I'm a well read grad student who's bluntly honest about all things, although I try to be most honest about myself.
I couldn't ask for more in this ending: of course, some of the issue, at the very least, had to deal with wrapping up a rather convoluted storyline given how much space this book had to deal with in the end.
That being said, this wrapped up everything perfectly and while it's clear that neither Strange or The Punisher will see eye to eye, they clearly are deluded into thinking they understand each other better or have a better understanding of each other. I don't say this to be mean, but Strange's hope that Frank Castle, aka The Punisher, will soften at all is naive at best. (Although he notices how little loss of life there is, thinks it's a good day - and then wonders if Castle would think the same, or think that it's a bad day.)
They do respect each other, even if Castle never wants to see anything magical again, and Strange will continue to do his frowny face at how murderous Castle can get. This also belies a comic I read today, which is Cloonan's current Punisher, in which someone says that Castle enjoys what he does. (He doesn't.

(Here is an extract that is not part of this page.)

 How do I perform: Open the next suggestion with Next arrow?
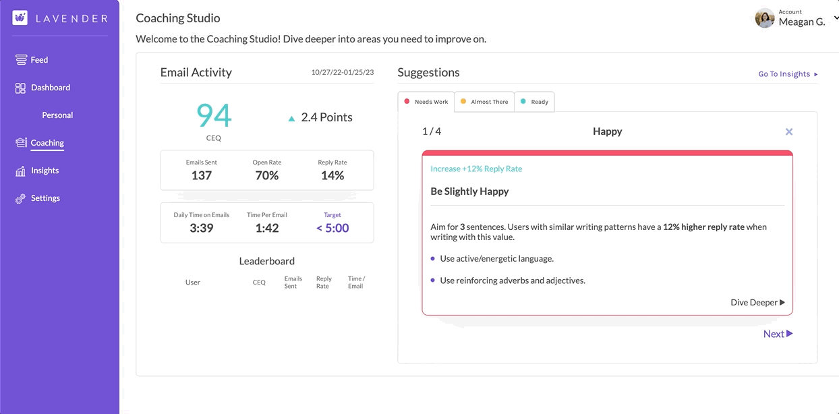click(777, 333)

In fact, I like him best when he's not portrayed as a sociopath or sadist; he is willing to murder, and even torture, to save innocents, but the only 'joy' he gets in life is saving innocents. And I would even hesitate to call it joy: it's a mission, it's relief - specifically the relief of not having anyone else's death on his shoulders which is where he puts those deaths, but it's not quite joy. Frank Castle is not a happy character.)
Also, what's interesting is that Frank Castle is hellbent on killing murderer, and rapists, and pedophiles: men and women who exploit, terrorize, and do other nasty things to those he deems innocent. (Stand ins for his late family, clearly; I suspect he thinks of it as saving them when it's far too late to do so. Man, Frank Castle may not be happy because he has to many #$@*ing complexes.)

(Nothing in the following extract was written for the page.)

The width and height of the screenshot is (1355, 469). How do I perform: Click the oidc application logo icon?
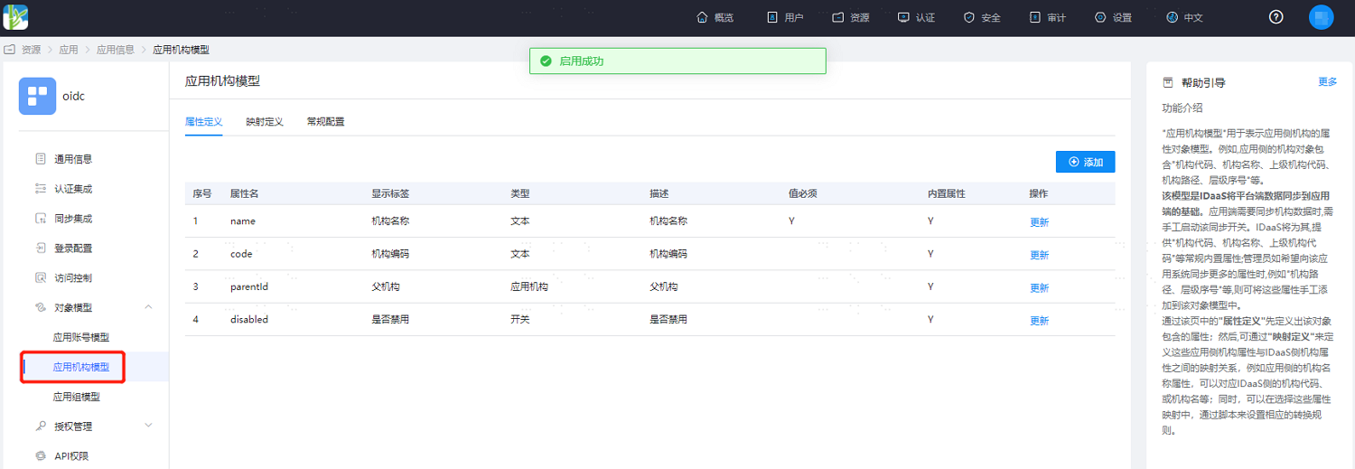point(37,96)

And then you pair him up with Dr. Strange, a narcissist who was brought low when his accident lost him everything: the friends he had, the wealth he had, and any prospects he had as a surgeon. And only then did he learn what it really meant to be a doctor. Only then did he learn how to truly connect to people, how to sympathize with them, how precious they were and how deserving not only of being saved - but of being happy. It's the little moments that make him shine, like when his payment for saving a beloved daughter is the parents' willingness to spend the day with a widowed man who's miserable as his birthday approaches. That scene still makes me tear up, by the way.
They both had a similar moment: accidents of fate that brought them to their lowest points ever. Stripped of companionship, hope, a future, one man turned to brutal, bloodthirsty vigilantism, and one found peace. One is based in the reality of a gun, or explosives, of violence attempting to stamp out violence. One is based in a world full of literal magic, one who is often unavailable because, as Wong says, he's in the astral plane - or at least not our plane of existence.
In retrospect, much of the comedy here is tragic if you really take the time to think about the unlikely similarities in these two characters. And yet doesn't quite stop this from being absolutely hilarious to the point that I often times laughed out loud.
This gave me a better understanding of how these characters work, because I stopped to think about what made them who they are, and how they reacted to the tragedies in their lives differently.
I suspect I'll reread this series eventually, possibly every once in a while. I truly loved this series.